As a percentage how much of the volume space is free?

If you have some funds to do it the right way, reply and I'll give you my suggestions. Get me the server specs (which processor, RAM, applications that run on it, OS, hard disk configuration, etc.). Tell me if there is room to add disks to the RAID controller and if the RAID controller can handle multiple RAID types on the same controller/channel. You can get me the model/part # of the controller and I can find out for you (possibly). If it's Dell server, get me the Service Tag number and I can see how it was originally configured.

This is really important too; make sure the application was installed in the proper mode - you don't simply install it or copy it to the server and then provide RDP users a shortcut to it. Here are the two methods to properly install an application that is to be shared on a RDP server.

1) Install Application on Remote Desktop Session Host tool under Programs in Control Panel. This tool will run a wizard to help install the application.

2) "Change user /install" (without the quotes) command at a command prompt. Install the application using its SETUP or INSTALL program (or similar).
After the installation is complete, you enter "change user /execute" (without the quotes) at the command prompt.

To determine the current install mode of your RD Session Host server, use this command: "change user /query" (without the quotes). If you find it is INSTALL mode, that would be a problem. Just type in "change user /execute" (without the quotes) and see if that helps.
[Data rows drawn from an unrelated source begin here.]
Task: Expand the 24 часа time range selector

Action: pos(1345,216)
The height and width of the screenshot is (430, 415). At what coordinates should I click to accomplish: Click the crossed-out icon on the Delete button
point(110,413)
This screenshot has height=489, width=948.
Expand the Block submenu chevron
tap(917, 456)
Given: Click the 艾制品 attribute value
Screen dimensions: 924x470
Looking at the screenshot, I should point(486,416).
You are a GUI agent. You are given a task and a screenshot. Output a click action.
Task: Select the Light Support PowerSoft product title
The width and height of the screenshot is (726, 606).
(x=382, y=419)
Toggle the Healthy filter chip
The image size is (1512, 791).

You want to be an Administrator of course to do this.

Good luck.

Bill
 
Thanks Bill,

We decided to install another server and run terminal services and my application on the new server, exchange and everything else on the original server
The new server is a Dell server, with 15,000rpm HDD and 15gigs of ram. Not sure which version of Raid is running, but I will find out
We did a test run today with 10 users flogging a copy of the application while connected with RDP. It ran very well

I would like to move the application off the C:\ drive, but this will require some work to make this happen.
 
Good for you! That's exactly what you needed to do. If it's running well, the RAID isn't important at this point. I use RAID10 for situations like this, but again, if it's running well, which I expect it is with a new server that has 15K RPM drives, and 15GB of RAM, and only 10-15 users, and only running TS and the app; there's no reason to rebuild everything to change the array to RAID10.

Even with double the amount of users I expect it will run well.

Your users will love you for doing this!